My thinking is that although the load/store of the i128 will be broken up/expanded into two i64 load/stores during legalization, the DAG combiner pass should recognize those two load/stores are adjacent and thus combine them. I initially was looking at the DagCombiner.cpp and specifically thought these load/store DAG nodes should be combining here:

https://github.com/llvm/llvm-project/blob/f87bde2962dded71599034880f57f742ea371888/llvm/lib/CodeGen/SelectionDAG/DAGCombiner.cpp#L20656-L20666

But the check was failing on the isFastLd flag (in the given example) since the unaligned memory access for 16 bytes was considered “slow” for CPUs without SSE4.2 or SSE4a:

llvm-project/llvm/lib/Target/X86/X86ISelLoweringCall.cpp

Lines 339 to 352 in ca68a14

	bool X86TargetLowering::isMemoryAccessFast(EVT VT, Align Alignment) const {
	if (isBitAligned(Alignment, VT.getSizeInBits()))
	return true;
	switch (VT.getSizeInBits()) {
	default:
	// 8-byte and under are always assumed to be fast.
	return true;
	case 128:
	return !Subtarget.isUnalignedMem16Slow();
	case 256:
	return !Subtarget.isUnalignedMem32Slow();
	// TODO: What about AVX-512 (512-bit) accesses?
	}
	}

llvm-project/llvm/lib/Target/X86/X86Subtarget.cpp

Lines 284 to 289 in ca68a14

	// All CPUs that implement SSE4.2 or SSE4A support unaligned accesses of
	// 16-bytes and under that are reasonably fast.
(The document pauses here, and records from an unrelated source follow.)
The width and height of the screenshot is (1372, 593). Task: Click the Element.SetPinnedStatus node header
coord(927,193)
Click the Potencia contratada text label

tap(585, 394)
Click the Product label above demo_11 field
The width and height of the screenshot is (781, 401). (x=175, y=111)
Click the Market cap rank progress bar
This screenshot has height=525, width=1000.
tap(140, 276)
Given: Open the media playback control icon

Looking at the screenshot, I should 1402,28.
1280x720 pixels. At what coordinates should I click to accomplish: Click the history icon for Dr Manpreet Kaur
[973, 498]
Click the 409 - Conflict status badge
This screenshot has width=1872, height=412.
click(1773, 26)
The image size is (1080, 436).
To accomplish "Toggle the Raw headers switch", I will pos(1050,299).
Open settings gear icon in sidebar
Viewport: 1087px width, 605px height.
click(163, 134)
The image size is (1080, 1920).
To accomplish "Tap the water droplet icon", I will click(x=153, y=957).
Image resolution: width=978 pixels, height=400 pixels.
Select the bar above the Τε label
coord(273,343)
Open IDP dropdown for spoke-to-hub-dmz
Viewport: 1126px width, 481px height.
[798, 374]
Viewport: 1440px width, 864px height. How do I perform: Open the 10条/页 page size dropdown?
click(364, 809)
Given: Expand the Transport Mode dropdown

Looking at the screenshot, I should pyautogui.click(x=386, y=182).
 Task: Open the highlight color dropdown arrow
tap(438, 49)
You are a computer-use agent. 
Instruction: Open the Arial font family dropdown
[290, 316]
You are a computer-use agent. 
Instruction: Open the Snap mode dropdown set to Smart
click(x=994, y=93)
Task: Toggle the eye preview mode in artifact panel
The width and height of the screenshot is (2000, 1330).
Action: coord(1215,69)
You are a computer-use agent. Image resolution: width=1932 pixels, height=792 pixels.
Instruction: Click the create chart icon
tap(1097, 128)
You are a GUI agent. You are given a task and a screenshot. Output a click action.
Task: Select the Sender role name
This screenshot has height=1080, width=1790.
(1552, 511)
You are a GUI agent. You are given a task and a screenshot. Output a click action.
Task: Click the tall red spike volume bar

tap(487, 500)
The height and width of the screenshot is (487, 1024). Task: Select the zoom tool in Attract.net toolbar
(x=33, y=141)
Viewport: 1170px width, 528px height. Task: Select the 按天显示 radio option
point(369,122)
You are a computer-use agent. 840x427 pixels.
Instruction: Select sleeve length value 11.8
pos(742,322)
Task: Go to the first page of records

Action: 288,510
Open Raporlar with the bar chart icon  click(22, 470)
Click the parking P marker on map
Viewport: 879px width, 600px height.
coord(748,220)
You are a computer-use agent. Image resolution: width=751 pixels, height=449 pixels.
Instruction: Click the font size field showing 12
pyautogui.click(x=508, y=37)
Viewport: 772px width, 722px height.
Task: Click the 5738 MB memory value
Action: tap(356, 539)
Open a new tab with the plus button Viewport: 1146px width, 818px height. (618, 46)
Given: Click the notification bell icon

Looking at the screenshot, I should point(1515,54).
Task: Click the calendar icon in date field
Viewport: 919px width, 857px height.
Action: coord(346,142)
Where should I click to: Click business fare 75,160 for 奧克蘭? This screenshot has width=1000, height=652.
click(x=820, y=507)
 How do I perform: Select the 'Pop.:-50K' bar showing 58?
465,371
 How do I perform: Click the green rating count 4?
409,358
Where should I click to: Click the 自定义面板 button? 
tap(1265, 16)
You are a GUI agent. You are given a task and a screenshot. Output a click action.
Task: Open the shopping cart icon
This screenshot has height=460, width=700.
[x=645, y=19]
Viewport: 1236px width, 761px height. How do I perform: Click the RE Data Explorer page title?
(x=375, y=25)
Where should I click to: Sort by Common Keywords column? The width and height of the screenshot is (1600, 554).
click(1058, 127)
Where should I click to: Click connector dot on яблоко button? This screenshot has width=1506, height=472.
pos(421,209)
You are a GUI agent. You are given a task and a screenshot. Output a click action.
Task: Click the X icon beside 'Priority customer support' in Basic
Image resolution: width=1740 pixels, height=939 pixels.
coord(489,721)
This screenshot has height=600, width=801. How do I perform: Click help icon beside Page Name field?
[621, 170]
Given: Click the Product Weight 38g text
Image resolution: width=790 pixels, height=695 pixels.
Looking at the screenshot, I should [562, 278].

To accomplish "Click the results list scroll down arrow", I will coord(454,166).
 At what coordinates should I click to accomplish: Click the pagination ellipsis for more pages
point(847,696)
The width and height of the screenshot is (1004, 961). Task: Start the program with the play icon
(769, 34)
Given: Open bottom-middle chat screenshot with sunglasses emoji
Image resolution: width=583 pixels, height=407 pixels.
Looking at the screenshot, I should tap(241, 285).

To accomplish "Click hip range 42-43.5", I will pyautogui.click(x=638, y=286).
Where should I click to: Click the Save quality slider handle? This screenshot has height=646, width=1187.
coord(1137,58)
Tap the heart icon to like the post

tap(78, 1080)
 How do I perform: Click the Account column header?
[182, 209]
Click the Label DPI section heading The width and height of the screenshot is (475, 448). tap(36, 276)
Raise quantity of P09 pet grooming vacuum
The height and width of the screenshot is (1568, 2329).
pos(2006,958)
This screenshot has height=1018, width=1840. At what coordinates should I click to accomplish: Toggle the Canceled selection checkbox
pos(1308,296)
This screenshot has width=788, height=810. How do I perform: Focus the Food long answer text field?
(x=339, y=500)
These features were
	// introduced with Intel's Nehalem/Silvermont and AMD's Family10h
	// micro-architectures respectively.
	if (hasSSE42() || hasSSE4A())
	IsUnalignedMem16Slow = false;

But given SSE4.2 or SSE4a, the code now correctly generates:

https://llc.godbolt.org/z/nhP9T7Gv5

Do you have any tips on how to proceed/if I’m thinking about this correctly? My next thought is that I should handle this specific case of load/storing an unaligned i128 in CombineLoad and CombineStore in X86ISelLowering if at least SSE1 is given since I don’t think I should change allowsMemoryAccess() or isMemoryAccessFast() for this case?

[Gonzalosilvalde]

Hi everyone, I'd like to work on this issue. If it's currently unassigned, could someone please assign it to me? Thanks!